Aber dann wurde es ja nicht plötzlich schlagartig kalt und das Kristallwachstum hörte abrupt auf,
sondern es ging noch eine Zeit lang weiter (Blasen sitzen ja z.T. ziemlich tief).
Das bedeutet, das auch Temperatur und Druck in der Blase sich nur unwesentlich ändern.
Eine runde Kristalloberfläche ist aber thermodynamisch "ungunstig"
(sonst wäre der Kristall eine Kugel). Eigentlich sollte in der Blase Material von den thermodynamisch
instabileren zu den stabileren Grenzflächen transportiert werden, bis man einen Negativkristall sieht.
Oder sind die meisten runden Bläschen Gasblasen?

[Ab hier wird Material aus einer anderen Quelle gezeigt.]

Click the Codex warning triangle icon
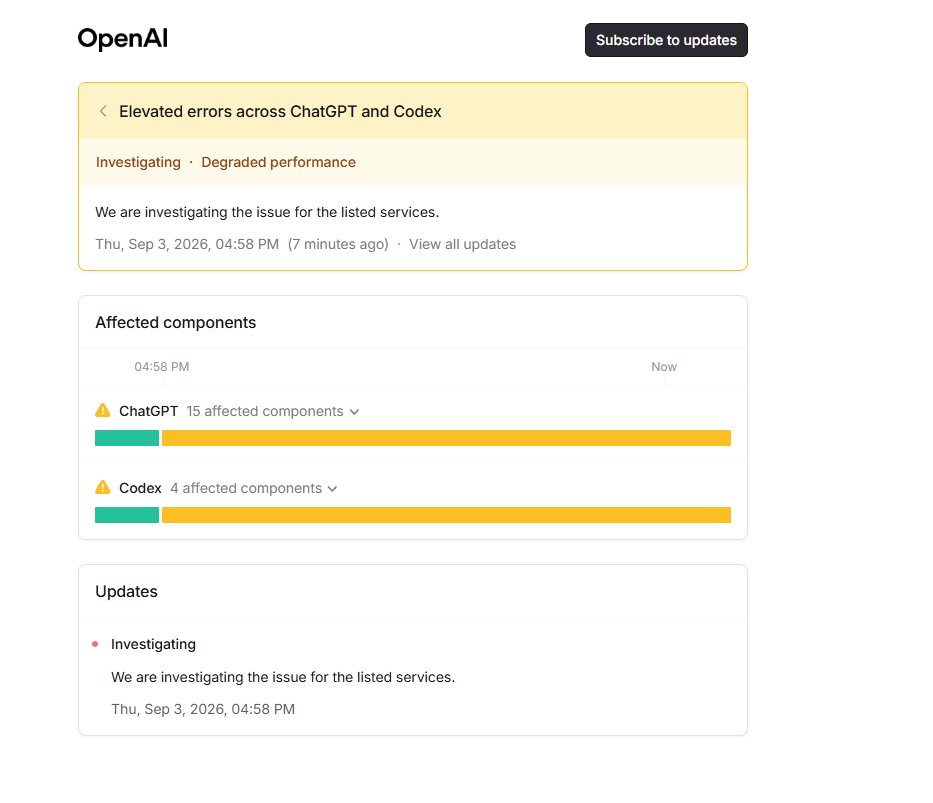Image resolution: width=933 pixels, height=803 pixels. [103, 487]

Kristalle mit Libellen (beweglichen Gasblasen in Flüssigkeit) haben
anscheinend manchmal gerundete Blasen. Ich hab's gerade nochmal gecheckt,
bei meinem Goboboseb-Fensterquarz ist die Libelle aber z.B scharfkantig
eingeschlossen.
Wenn man in der Kluft natürlich noch Kohlenwasserstoffe hat
(ist gar nicht so selten), dann würden die sich eventuell auf
dem wachsenden Kristall niederschlagen und eingeschlossen.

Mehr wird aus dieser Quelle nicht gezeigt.